La presentazione del progetto di fattibilità che sarà presto discusso nelle commissioni competenti, sarà anche oggetto di dibattito con i territorio interessati. Lo ha annunciato lo stesso Ministro che, all'atto dell'annuncio della consegna dell'atto per la discussione in Parlamento, ha anche spiegato come vi sia l'intenzione di "sottoporre il progetto al dibattito pubblico, con le modalità previste dalle vigenti disposizioni, al fine di garantire un ampio coinvolgimento dei cittadini e delle rappresentanze dei territori interessati".  

Il progetto dovrà essere completato in ogni sua parte entro il 2030 con una prima tranche che dovrà vedere la luce già entro il 2026 dato che, secondo quanto emerge, parte dell'opera sarà finanziata con fondi del recovery fund. E potrebbe trattarsi proprio della parte che interessa anche il Vallo di Diano, ossia la nuova tratta che collega Battipaglia a Praja a Mare.

Secondo quanto emerge l'opera di 405 km che seguirà parallelamente l'Autostrada A2 del Mediterraneo ex A3 Salerno- Reggio Calabria avrà un costo complessivo di circa 20 miliardi, di cui una parte finanziata con i fondi del Recovery mentre un'altra parte sarà finanziata con fondi europei o nazionali che dovranno essere reperiti dagli enti competenti e su cui il ministro delle Infrastrutture ha già annunciato il suo impegno. Per ciò che riguarda nello specifico il solo tratto Battipaglia-Praja, è previsto un costo complessivo dell'intera opera di circa 8 miliardi di cui 1,8 saranno risorse derivanti dal Recovery, da cui si potrebbero attingere anche ulteriori risorse per la realizzazione della Galleria Santomarco che collega Paola a Cosenza.

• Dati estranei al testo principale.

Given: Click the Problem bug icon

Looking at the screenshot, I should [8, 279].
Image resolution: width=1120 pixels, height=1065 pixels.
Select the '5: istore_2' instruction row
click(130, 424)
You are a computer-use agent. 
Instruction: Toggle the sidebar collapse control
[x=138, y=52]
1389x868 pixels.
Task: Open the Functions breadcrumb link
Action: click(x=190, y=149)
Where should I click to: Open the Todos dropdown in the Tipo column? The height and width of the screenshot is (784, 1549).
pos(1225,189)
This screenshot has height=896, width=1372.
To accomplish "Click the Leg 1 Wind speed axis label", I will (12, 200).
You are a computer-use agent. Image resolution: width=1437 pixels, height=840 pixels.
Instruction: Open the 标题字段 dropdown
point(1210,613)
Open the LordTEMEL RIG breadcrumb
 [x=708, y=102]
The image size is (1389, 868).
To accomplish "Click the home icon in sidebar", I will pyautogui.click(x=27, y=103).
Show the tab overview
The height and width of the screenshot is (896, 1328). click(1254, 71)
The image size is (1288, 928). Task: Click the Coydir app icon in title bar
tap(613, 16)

Se l'opera sarà effettivamente finanziata con i fondi del Recovery, come pare al momento intenzione del governo, si potrà anche dare per certa la conclusione dell'intera asse ferroviaria che dovrà necessariamente essere completata entro il 2030. “I primi risultati della progettazione – scrive il Ministro Giovannini - assumono un evidente significato storico per un’opera che contribuirà sensibilmente a ridurre il gap infrastrutturale del Mezzogiorno, promuovendo una nuova stagione di sviluppo omogeneo del Paese”.